When Cousin Agatha has to face the fact that something – the snow  that’s snowing them in – is outside of her control, it rocks her world. Mabel is then able to see a little glimmer of the inside Cousin Agatha – a lonely, insecure old woman.

Then a remarkable thing happens.

Mabel gives this female Scrooge a hug and a peck on the cheek.

What is really remarkable is Cousin Agatha’s response, “That’s the first time anyone has hugged me since I can remember. Do you really like me, Mabel?”

Ah, now we see. Cousin Agatha may not be a very nice person, but it’s not all without reason. Imagine not being able to remember the last time you got a hug! Having lived in a Latin American culture where we give hugs (and kisses on the cheek!) all the time, I think not being able to remember your last hug would be sad indeed. 

It’s a good reminder, isn’t it? Perhaps lathering on the kindness and concern – like a little kid putting frosting on a gingerbread man – could very well change the whole person into a new creation. (Frosting certainly can do astounding things to gingerbread men!)

In Cousin Agatha’s case, we aren’t given the rest of the story. That is, we don’t know whether Cousin Agatha really does change or whether she sinks back into her self-centered gloom. We don’t get to see how the O’Dells’ Christmas turns out.

That might be just as well. After all, Christians aren’t called to change people. That’s God’s business! (Insert sigh of relief, right?) We’re “just” responsible for loving them. (John 15:12)

I’m a little nervous writing this post because it seems that whenever we mere mortals try to encourage others to “do well”, God gives us opportunities to practice it ourselves. What if next week a crotchety old aunt whom I’ve never met appears on my doorstep and wants to stay until Easter? Gulp! Maybe you should pray for me extra…
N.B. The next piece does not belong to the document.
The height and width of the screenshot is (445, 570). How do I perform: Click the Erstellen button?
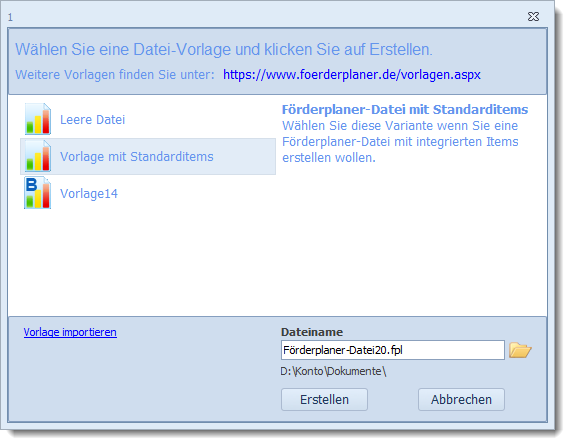click(x=324, y=400)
Personal concerns aside, I hope these tips give you a little boost with your holiday season. And if you like the snippets of “Cousin Agatha” by Arleta Richardson, you may want to check out all the short stories collected in Treasures from Grandma’s Attic.


 

1 Unless otherwise noted, all quotes are taken from Arleta Richardson’s Treasures from Grandma (Colorado Springs: Chariot Victor Publishing, a division of Cook Communications, 1984).